Supplied material.
-- start --

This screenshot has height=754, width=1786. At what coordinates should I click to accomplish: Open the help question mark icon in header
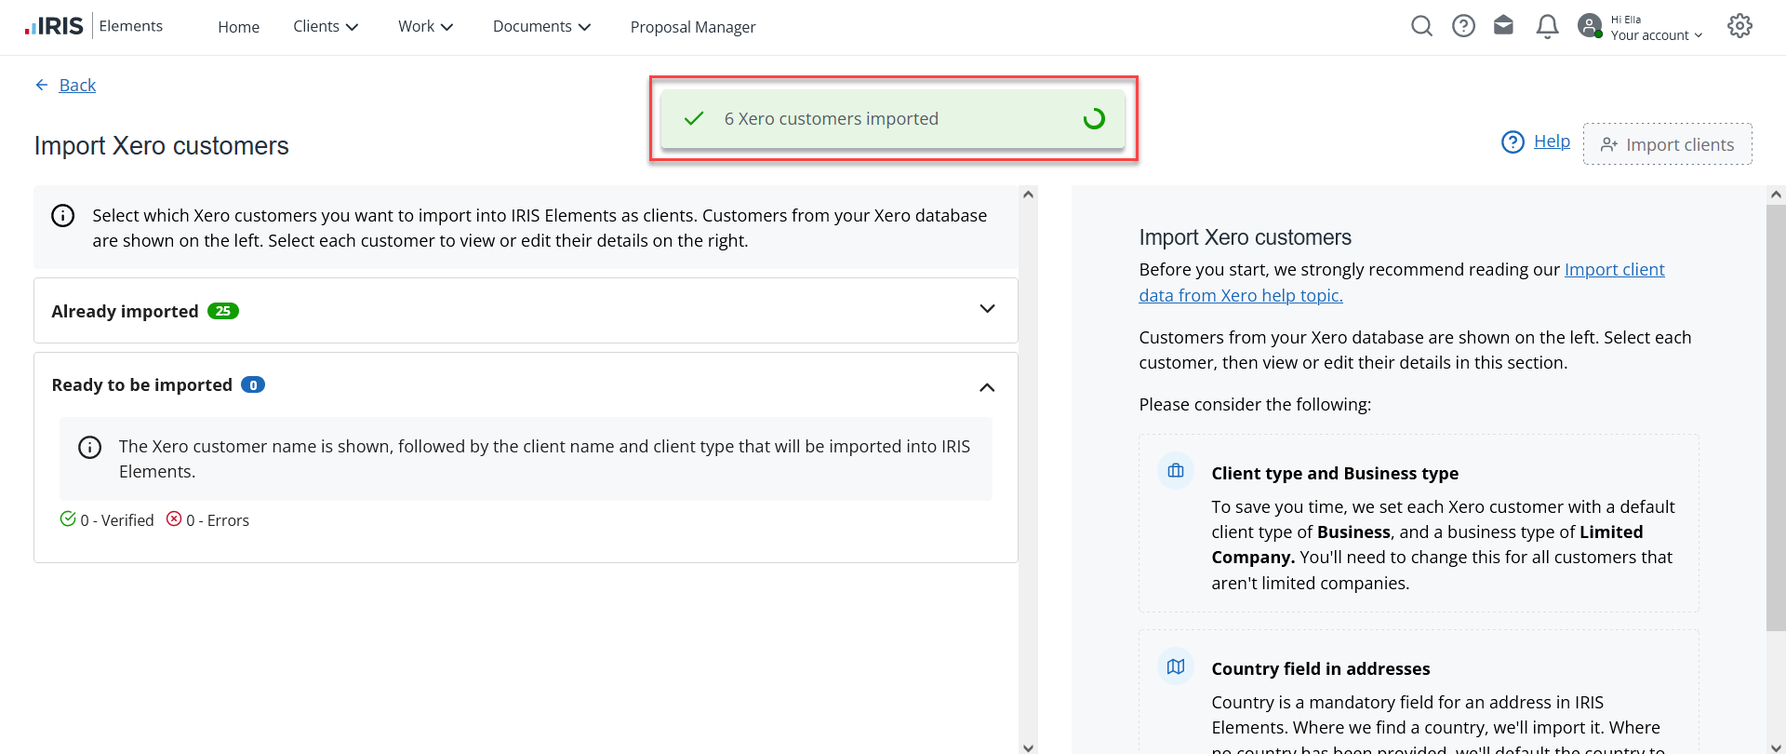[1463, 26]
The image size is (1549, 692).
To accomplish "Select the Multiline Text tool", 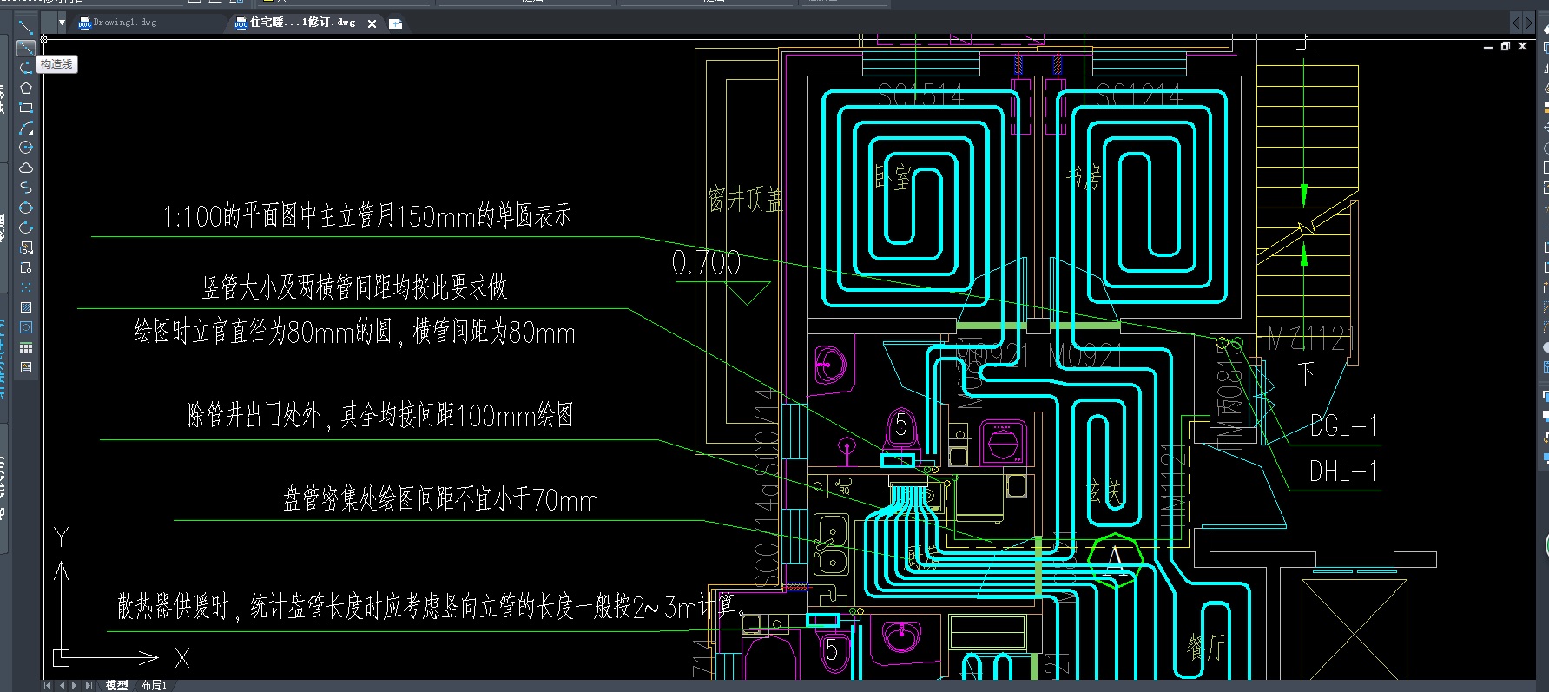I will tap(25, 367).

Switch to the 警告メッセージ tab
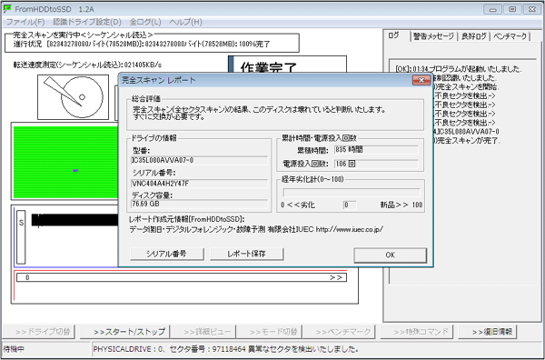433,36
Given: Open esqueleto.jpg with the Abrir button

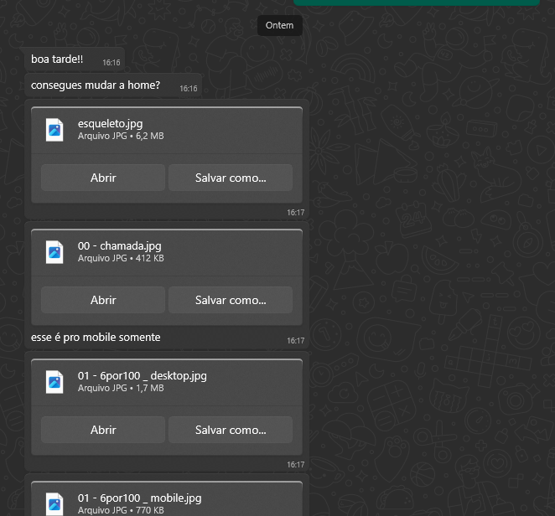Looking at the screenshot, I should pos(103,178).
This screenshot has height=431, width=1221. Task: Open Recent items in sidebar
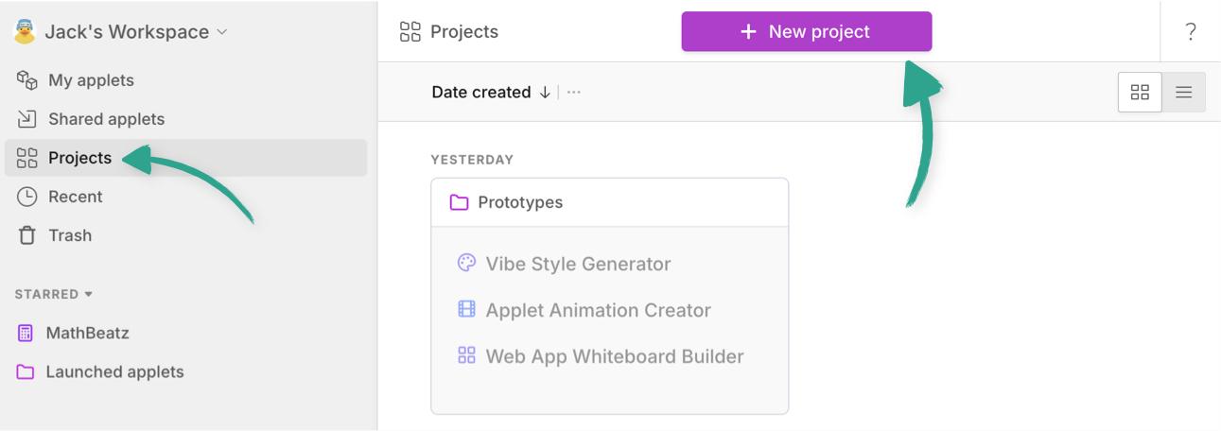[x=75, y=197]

-- end --

Your goal. Retype the rows from the line that contains "This screenshot has height=431, width=1221." through the last line of the rows, both ends included. Leave the pictures out of your copy.

Response.
This screenshot has height=431, width=1221. Task: Open Recent items in sidebar
[x=75, y=197]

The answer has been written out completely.